Cogió un taxi de vuelta. Tengo que volver. Había que volver. Era hora de volver, sí. Pero, ¿adónde? A casa Sara, a casa. ¿Para qué? Paró un taxi. Apenas murmuró su dirección sin mirarlo y el taxista tomó rumbo. El primer semáforo en rojo pilló por sorpresa al conductor que frenó en seco provocando una pequeña sacudida en ella.
-Usted perdone señora, es que hay que ver cómo está el tráfico.
Sara alzó la mirada y halló la mirada de su hombre en el retrovisor interior. ¡Era él! ¡El hombre del sueño! Un hombre bellísimo. ¡No podía creerlo! ¡Qué curioso el destino! Sin proponérselo se encontró a sí misma urdiendo alegre la conquista. Él sucumbiría a su voz, a alguna frase ingeniosa que saldría de su lengua desvergonzada. O se atrevería a llevárselo, inocentemente, hasta un bar para hablar delante de una cerveza con la excusa de cambiar el billete de 200 euros que ella le habría ofrecido con un “lo siento”. Treinta minutos después, cuando ya los ojos delataran el ardor de sus sexos, hartos de desnudarse a pestañeos, decidirían irse a casa de él y...

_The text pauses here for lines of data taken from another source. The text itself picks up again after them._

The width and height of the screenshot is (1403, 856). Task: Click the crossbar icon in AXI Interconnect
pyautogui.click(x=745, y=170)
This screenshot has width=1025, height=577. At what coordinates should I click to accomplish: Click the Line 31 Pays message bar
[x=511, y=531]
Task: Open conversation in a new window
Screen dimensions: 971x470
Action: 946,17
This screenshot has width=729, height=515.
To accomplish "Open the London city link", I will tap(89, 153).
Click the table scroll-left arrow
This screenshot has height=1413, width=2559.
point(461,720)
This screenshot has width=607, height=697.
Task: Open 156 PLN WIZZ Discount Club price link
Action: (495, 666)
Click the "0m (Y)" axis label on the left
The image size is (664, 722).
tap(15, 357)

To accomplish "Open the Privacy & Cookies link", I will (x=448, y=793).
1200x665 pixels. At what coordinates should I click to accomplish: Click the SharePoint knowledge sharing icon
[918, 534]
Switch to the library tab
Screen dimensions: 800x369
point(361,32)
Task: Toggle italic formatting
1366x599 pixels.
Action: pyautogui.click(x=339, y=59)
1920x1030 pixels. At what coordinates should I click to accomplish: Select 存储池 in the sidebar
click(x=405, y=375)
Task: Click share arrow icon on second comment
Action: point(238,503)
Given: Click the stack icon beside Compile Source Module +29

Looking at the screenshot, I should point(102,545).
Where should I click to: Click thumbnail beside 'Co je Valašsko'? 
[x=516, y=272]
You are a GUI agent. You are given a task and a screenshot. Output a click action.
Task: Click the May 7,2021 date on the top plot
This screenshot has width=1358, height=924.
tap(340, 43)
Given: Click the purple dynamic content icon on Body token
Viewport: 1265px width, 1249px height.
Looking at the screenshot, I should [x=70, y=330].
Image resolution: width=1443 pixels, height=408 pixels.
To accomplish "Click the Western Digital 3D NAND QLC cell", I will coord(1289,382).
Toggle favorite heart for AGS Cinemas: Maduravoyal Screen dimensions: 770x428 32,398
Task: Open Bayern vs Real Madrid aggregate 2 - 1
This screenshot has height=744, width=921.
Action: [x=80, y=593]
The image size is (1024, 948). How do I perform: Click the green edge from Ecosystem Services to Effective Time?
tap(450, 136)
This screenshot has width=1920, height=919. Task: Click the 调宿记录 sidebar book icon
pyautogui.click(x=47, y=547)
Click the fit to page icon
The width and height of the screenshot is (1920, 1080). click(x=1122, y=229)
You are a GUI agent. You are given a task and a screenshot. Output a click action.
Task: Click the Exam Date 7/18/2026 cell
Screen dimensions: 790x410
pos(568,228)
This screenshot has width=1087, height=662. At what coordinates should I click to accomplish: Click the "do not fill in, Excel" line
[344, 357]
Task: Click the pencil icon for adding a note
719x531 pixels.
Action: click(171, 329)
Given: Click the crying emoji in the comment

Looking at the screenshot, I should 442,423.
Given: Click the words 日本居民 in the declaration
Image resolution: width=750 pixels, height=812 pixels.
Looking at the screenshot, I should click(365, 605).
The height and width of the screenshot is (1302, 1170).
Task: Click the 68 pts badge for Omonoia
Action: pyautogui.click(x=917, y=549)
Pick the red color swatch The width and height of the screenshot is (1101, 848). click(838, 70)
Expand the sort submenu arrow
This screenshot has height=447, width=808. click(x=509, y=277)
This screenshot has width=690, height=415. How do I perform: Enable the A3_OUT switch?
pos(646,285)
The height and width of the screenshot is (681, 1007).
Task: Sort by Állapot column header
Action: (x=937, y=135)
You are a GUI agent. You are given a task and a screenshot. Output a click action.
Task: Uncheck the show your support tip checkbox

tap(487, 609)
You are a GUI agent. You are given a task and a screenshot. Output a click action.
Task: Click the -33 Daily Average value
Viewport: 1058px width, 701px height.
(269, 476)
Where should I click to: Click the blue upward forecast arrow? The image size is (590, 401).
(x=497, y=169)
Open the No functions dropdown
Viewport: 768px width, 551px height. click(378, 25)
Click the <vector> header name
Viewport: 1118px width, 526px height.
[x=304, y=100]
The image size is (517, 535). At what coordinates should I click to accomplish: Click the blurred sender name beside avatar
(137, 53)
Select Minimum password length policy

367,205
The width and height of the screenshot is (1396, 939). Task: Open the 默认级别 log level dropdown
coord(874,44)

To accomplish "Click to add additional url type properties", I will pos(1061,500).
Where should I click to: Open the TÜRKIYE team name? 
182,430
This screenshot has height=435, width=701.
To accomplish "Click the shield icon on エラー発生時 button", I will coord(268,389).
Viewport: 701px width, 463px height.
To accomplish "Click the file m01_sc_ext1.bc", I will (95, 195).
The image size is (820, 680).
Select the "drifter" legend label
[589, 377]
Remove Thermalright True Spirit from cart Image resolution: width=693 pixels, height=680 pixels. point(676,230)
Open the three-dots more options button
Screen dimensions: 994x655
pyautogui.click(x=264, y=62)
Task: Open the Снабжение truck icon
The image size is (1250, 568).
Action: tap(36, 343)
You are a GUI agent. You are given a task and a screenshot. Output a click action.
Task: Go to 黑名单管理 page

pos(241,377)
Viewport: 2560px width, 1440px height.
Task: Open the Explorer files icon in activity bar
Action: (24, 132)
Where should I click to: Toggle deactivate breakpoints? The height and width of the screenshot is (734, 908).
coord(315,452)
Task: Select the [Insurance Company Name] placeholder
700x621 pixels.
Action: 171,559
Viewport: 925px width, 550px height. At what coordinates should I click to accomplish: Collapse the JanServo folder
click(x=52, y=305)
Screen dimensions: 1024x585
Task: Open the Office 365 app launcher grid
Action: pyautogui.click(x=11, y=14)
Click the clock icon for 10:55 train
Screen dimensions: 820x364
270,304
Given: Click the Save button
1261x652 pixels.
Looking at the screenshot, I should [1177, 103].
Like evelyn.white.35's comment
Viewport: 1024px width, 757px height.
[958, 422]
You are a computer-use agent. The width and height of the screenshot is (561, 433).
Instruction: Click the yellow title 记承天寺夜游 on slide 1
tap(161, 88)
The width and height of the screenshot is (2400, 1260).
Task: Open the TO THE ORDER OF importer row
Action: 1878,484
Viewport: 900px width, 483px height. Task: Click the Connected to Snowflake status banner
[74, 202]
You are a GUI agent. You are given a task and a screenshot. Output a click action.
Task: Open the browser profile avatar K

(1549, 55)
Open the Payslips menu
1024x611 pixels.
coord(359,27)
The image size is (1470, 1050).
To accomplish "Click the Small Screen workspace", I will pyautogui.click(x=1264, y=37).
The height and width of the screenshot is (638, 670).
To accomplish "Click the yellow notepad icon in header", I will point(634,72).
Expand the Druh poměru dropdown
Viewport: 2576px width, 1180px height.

-¿Aquí le va bien? -Pregunta el taxista levantando la vista y enviando una mirada indiferente a la pasajera.
El espejismo se hace añicos en décimas de segundo. Trocitos de cristal se clavan en los ojos y el alma de Sara. Sus manos responden mecánicamente a la cantidad que el conductor señala: 6 euros. Se abraza a su bolsa, recoge los pedacitos de su cuerpo desvalido, se encoge y baja del auto. Se alza y se yergue, se queda quieta un momento, lo justo para contemplar cómo se aleja el taxi.
Para cuando Sara llegó a casa eran las dos de la tarde y había tres mensajes del trabajo en el contestador que la urgían a llamar y decir dónde estaba. Para entonces el falo se había arrugado y el mar quedaba ya demasiado lejos.